Giro’s Proof glove is touted as the warmest, fully waterproof model from the brand, for use in temperatures from -3.8 to 1.8 degrees. That waterproofing is provided by Giro’s OutDry membrane that’s heat bonded to the glove’s outer shell, with no seams or gaps
They have 100g Polartec Power Dry insulation, made from 80 per cent recycled plastic and a micro fleece lining. The palm is made from Ax Suede, and the two forefingers are touchscreen-compatible.
The cuff has an adjustable hook-and-loop closure, and there is a microfibre wipe strip between the index finger and thumb. They have a clip to pair the gloves together and a pull loop to help with getting them on. The size 8/large test pair of gloves weighed 120g.
Giro Proof Glove performance
The impressive warmth provided by the Proof gloves means they’re best suited to the coldest days on the hill, or for people who run much cooler or suffer from cold hands. The insulation is sufficient to maintain and even increase hand temperature, even during periods of inactivity.
This makes their performance closer to ski gloves than cycling gloves.
That level of insulation wouldn’t be possible without some bulkiness, and they are on the larger, more cumbersome side. The result is that some dexterity is lost. This is especially noticeable when operating the gear shifters, but is less of a problem for dropper posts and brakes.
Equally, depending on how close you run your brake lever blades to the bars, you might feel the lever squashing into the glove’s fabric on the fingers holding onto the bars.
The padding and internal fleece liner don’t insulate the ride feel too much and remained comfortable for the duration of the test period. There is some damping between the bike and hands, but it wasn’t extreme enough to create numbness or a disconnect.
Because of the gloves’ construction, there was twisting between the inner and outer layers. However, the suede palm was grippy and free from stitches or bumps, meaning comfort was impressive.
Waterproofing was effective, and rain beaded on the glove backs. After prolonged exposure, the outer material soaked out, but the waterproof membrane remained impenetrable for the duration of the test period.
The same was true in the two-minute submersion test, where the gloves resisted water ingress. Their windproofing was also exceptional, and I couldn’t feel any cold air over my hands.
The two-layer cuff worked well, the inner, liner portion of the glove slipping under my jacket’s sleeve, while the outer, bulkier section went over the top. This provided a good weather seal, and the hook-and-loop adjustable cuff meant it could be secured in place.
Because of the thick liner, getting the gloves on with sweaty hands is tricky, and removing them without care caused the liner’s fingers to slip out of place. Grabbing the ends of the fingers when removing them fixed this issue, however.

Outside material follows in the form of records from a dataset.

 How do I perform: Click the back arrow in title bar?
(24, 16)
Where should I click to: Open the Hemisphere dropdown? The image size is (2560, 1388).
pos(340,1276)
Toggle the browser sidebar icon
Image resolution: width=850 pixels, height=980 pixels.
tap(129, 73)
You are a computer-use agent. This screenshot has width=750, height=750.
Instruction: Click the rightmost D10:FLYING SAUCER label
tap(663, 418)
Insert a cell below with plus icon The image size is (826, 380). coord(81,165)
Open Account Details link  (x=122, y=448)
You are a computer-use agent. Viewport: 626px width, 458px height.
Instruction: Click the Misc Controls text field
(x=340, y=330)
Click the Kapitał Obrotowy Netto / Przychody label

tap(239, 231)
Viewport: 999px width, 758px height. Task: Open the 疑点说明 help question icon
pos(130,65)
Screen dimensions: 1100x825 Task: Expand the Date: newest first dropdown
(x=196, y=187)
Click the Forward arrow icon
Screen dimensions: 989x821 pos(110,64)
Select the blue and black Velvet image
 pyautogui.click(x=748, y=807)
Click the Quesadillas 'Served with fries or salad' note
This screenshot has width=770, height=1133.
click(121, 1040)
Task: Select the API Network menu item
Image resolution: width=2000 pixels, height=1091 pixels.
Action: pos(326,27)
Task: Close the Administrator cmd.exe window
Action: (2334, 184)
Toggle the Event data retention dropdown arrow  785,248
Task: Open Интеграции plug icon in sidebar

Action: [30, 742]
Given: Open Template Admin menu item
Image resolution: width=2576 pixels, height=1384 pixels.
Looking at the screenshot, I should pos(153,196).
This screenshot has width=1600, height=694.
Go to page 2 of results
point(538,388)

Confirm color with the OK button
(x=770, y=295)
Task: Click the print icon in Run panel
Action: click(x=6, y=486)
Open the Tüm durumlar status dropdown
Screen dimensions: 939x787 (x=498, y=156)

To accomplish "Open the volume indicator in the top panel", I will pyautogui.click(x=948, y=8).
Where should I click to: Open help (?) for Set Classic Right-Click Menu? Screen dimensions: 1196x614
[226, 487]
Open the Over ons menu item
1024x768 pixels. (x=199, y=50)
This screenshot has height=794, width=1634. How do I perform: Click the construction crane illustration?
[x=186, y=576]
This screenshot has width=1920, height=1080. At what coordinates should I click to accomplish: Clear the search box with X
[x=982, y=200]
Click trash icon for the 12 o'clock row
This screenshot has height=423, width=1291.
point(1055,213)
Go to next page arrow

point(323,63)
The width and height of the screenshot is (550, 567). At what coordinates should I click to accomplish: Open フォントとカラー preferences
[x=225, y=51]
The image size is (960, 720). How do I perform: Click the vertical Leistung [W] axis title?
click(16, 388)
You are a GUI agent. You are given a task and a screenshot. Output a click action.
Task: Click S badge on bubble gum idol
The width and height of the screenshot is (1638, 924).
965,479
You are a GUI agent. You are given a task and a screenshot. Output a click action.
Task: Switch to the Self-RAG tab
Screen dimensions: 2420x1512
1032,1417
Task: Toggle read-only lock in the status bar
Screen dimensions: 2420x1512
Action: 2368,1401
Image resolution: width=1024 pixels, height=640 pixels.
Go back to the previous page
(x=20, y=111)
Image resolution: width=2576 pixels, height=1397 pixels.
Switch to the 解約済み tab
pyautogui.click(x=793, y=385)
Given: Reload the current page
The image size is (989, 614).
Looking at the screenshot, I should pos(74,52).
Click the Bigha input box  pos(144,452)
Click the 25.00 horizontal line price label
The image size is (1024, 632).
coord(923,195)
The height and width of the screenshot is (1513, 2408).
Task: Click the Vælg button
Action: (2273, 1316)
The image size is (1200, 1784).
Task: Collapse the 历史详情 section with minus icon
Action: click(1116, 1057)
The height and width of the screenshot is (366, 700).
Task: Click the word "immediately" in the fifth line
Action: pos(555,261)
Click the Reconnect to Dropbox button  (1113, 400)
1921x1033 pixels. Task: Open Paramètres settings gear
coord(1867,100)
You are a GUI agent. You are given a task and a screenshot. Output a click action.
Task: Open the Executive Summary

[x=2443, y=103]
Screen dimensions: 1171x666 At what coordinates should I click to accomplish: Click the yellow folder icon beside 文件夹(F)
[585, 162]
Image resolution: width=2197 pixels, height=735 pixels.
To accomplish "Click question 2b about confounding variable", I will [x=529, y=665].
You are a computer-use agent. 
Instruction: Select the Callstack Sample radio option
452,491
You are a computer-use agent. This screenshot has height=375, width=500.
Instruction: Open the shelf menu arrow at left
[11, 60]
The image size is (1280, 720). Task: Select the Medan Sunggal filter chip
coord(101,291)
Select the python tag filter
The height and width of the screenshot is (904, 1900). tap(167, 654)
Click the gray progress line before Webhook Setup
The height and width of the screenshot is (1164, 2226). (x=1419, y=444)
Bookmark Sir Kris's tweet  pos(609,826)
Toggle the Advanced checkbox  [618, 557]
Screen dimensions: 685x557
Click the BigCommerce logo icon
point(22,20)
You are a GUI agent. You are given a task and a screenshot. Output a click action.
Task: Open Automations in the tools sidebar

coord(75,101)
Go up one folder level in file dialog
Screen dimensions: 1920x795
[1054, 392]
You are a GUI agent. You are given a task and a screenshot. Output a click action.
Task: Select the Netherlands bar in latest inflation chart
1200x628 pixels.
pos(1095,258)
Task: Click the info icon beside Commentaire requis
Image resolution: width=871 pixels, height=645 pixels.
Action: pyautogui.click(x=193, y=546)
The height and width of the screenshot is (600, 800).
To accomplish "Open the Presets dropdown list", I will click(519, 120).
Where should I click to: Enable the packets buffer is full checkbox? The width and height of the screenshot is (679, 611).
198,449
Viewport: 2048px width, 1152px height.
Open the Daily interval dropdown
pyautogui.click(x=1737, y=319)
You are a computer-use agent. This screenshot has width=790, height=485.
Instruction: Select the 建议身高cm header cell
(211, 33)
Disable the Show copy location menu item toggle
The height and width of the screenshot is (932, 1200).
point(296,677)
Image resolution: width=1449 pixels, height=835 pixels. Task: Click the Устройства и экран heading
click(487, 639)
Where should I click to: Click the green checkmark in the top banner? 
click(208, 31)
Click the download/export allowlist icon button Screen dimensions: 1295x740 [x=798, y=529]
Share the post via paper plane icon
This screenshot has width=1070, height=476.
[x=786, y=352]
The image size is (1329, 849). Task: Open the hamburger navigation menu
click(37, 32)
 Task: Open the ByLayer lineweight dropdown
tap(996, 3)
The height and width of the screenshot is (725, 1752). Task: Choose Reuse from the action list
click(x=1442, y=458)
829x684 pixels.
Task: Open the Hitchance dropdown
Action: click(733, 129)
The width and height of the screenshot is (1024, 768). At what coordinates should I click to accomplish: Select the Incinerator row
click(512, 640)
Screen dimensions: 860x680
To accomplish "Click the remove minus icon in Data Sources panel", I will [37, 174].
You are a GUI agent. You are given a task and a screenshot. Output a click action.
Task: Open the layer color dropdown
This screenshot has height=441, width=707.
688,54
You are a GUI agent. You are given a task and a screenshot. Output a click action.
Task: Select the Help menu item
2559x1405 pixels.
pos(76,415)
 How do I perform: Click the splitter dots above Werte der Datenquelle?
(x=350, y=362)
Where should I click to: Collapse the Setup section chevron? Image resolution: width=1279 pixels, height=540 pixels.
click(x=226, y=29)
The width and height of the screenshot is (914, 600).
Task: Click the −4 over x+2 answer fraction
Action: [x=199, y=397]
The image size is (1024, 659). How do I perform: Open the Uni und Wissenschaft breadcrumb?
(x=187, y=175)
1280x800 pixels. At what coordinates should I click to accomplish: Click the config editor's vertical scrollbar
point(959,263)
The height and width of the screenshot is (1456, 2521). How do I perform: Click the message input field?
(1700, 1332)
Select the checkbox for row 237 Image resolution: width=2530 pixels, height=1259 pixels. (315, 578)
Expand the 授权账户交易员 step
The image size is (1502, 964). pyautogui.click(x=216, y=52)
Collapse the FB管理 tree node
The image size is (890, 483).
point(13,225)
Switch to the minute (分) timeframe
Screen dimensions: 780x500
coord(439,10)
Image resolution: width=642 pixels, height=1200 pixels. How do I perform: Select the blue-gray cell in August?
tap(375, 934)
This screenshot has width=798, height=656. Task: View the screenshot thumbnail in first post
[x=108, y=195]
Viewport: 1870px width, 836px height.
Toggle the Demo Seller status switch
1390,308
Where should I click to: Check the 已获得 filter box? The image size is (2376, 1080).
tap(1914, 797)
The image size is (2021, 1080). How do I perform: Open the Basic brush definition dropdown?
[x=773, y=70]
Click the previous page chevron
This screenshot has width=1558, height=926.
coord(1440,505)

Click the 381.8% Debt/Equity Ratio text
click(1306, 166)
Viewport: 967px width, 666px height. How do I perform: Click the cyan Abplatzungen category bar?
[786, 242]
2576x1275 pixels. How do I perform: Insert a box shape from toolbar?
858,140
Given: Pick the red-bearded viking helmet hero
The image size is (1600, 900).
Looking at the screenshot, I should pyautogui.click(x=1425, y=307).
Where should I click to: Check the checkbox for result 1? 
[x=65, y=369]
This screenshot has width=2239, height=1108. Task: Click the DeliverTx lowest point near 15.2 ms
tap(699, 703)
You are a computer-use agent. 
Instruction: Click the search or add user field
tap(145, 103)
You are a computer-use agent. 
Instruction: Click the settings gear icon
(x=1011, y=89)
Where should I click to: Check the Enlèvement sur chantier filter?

I couldn’t use the touchscreen on my smartphone with the gloves on, despite Giro’s claims. However, the conveniently positioned pull tab proved useful for getting the gloves on, and the soft fleece wipe was welcome.
How we tested
We tested five pairs of winter gloves back-to-back in the widest variety of conditions we could find. Temperatures ranged from a mild 10 degrees celsius, right the way down to a positively chilly -5 degrees celsius. We endured cold, crisp and sunny days, and the wettest rain the great Scottish mountains could provide. We tested the gloves on low-intensity ebike rides, through to heart-pummelling cross-country epics to really get a handle on performance.
Also on test
- Altura Polartec Waterproof Glove
- Sealskinz Waterproof All Weather MTB Glove
- Specialized Men’s Trail Thermal Gloves
- Troy Lee Designs Swelter Glove
Giro Proof Glove bottom line
If you need highly insulated gloves for the coldest and wettest winter rides, these are exceptional performers. The level of insulation on offer comes with the associated bulkiness and reduction in dexterity, but it’s not possible to have heat without some loftiness.
Ride feel wasn’t negatively affected as much by the gloves as it would have been by having numb, cold hands, and for that I was truly grateful for the Proofs.